This repository included code and aggregated results from the forthcoming paper:
Populationmodeling with machine learning can enhancemeasures of mental health. (2021). Kamalaker Dadi, Gaël Varoquaux, Josselin Houenou, Danilo Bzdok, Bertrand Thirion, Denis Engemann.
The data shared with this repository is aggregated and does not reveal individual-specific inputs nor participant ids.
To obtain model predictions needed to compute all results, the code can be run on the input data accessible from the UK Biobank.
For all main figures and most supplementary figures, we shared aggregate results that will allow readers to replot the figures and inspect without having to recomputing all results.
Some of the scripts refer to input files with a "post_predictive*.csv"
naming pattern. Thes files contain intermediate model predictions (both left-out fold and held-out generalization dataset) alongside the true values for age, fluid intelligence and neuroticism from each fold from the cross-validation procedure performed on the data used for model construction. Thes predictions can be computed using the scripts inside the folder compute_predictive_models
based on the original input data available from UK Biobank.
The table below gives a summary of the structure and data types of the results.

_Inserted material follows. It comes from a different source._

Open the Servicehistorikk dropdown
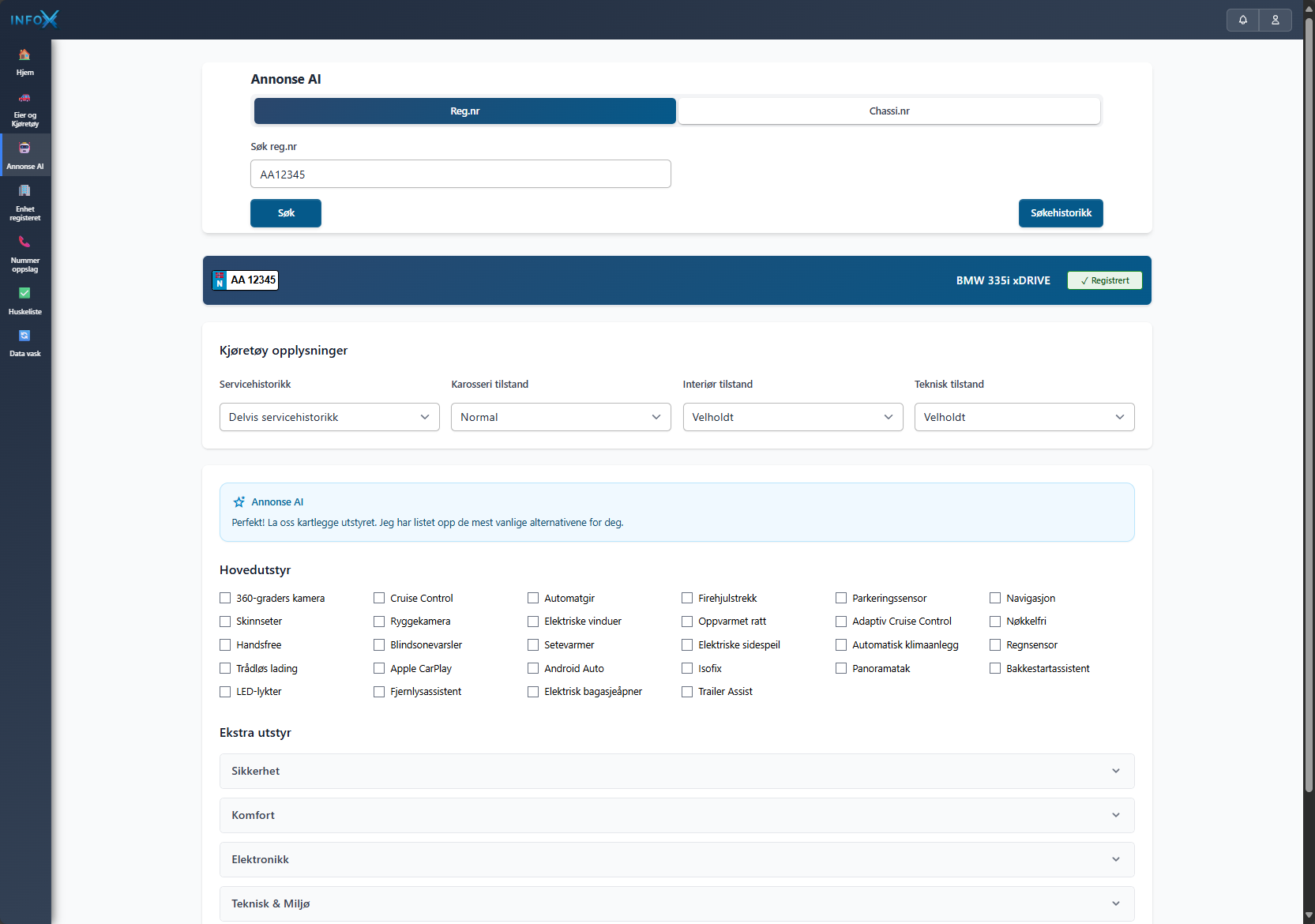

Unnamed: 0 | 20016-2.0 | 20127-0.0 | 21022-0.0 | eid | evaluation | fold | predicted | target | test_indices | true | variable | Data type |
---|---|---|---|---|---|---|---|---|---|---|---|---|
integer | logical | logical | integer | integer | character | integer | double | character | integer | integer | character | character |
For some of the analyses, model predictions were validated against external health data available from the UK Biobank. The tables below show the file structure for the respective inputs and health domains.
alcohol.csv
eid | 1558-0.0 | 1568-0.0 | 1578-0.0 | 1588-0.0 | 1598-0.0 | 1608-0.0 | 1618-0.0 | 3731-0.0 | 4407-0.0 | 4418-0.0 | 4429-0.0 | 4440-0.0 | 4451-0.0 | 4462-0.0 | 5364-0.0 | 20117-0.0 | variable |
---|---|---|---|---|---|---|---|---|---|---|---|---|---|---|---|---|---|
integer | double | double | double | double | double | double | double | double | double | double | double | double | double | double | double | double | character |
sleep.csv
eid | 1160-0.0 | 1170-0.0 | 1180-0.0 | 1190-0.0 | 1200-0.0 | 1210-0.0 | 1220-0.0 | variable |
---|---|---|---|---|---|---|---|---|
integer | double | double | double | double | double | double | double | character |
physical_activity.csv
eid | 22032-0.0 | 22033-0.0 | 22034-0.0 | 22035-0.0 | 22036-0.0 | 22037-0.0 | 22038-0.0 | 22039-0.0 | 22040-0.0 | variable |
---|---|---|---|---|---|---|---|---|---|---|
integer | double | double | double | double | double | double | double | double | double | character |
smoking.csv
eid | 20161-0.0 | 20162-0.0 | variable |
---|---|---|---|
integer | double | double | character |
To plot the figures, please cd into the respective figure folder and run the plotting scripts.
Plotting scripts have the naming convention plot_*.r
or plot_*.py
.
Note that the final figures included in the paper have sometimes benefitted from aesthetic customizations using an illustrator software.
Also not that supplementary figures (S2) and the concept figure (figur 1) makes use of individual-level data that is only accessible via the UK Biobank. Aggregation was not possible in these two exceptions.